The multi-year cost-cutting efforts are starting to pay off. By all accounts, the majors have slashed production costs significantly, streamlining operations, standardizing equipment to a much greater degree, and using a wide array of modern technologies to limit spending. The New York Times lays out a range of areas in which the oil industry is cutting costs, using everything from videoconferencing to new computer modeling to raise production at a fraction of the typical cost from the past.
Ultimately, the oil majors have adapted significantly. The most important statistic is the fact that after years of losses, most of them have returned to profitability, even with oil at $50 per barrel. BP, in fact, said that its breakeven price is now $47 per barrel, down sharply from $60 earlier this year.

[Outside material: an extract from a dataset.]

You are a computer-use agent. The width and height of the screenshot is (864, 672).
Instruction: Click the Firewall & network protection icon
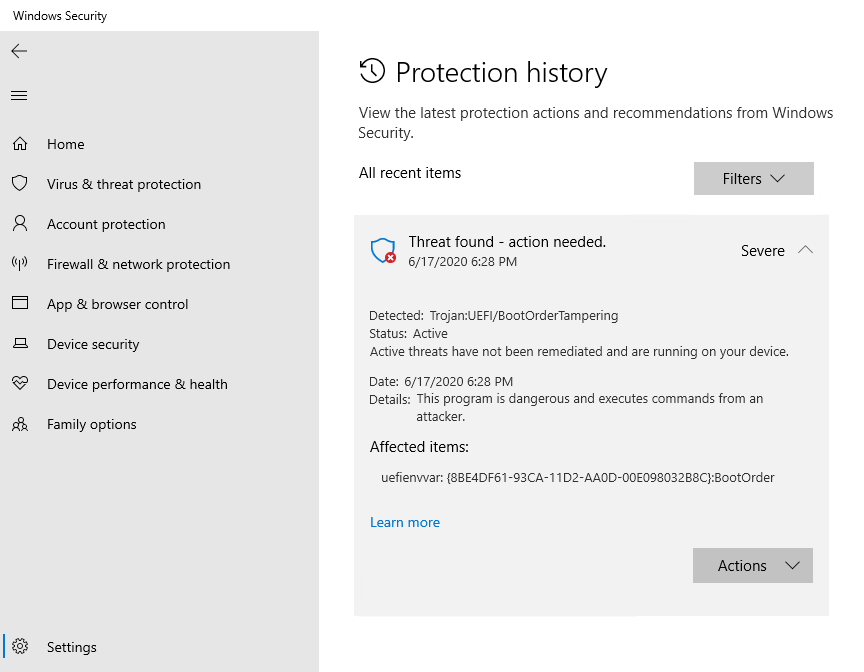coord(20,264)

But these giants are not exactly sitting pretty. While they are profitable, many are just barely so. All have very large debt piles, which have ballooned enormously since 2014. Another downturn in prices would put them back in the red, ushering in another round of borrowing. This is to say nothing of the long-term existential threat facing the oil industry from permanently low oil prices and peak oil demand, something that Shell’s CEO even touched on after reporting his company’s financials. He sees peak oil within the next decade and a half, with oil prices remaining “lower forever.”
Lower forever means that the largest oil companies will be forced to continue to be cautious, keeping spending in check and deferring large exploration and development. Investors recognize this and are demanding restraint.
However, in the short run, with positive cash flow and their dividend payouts safe for the time being, top oil executives are breathing a sigh of relief.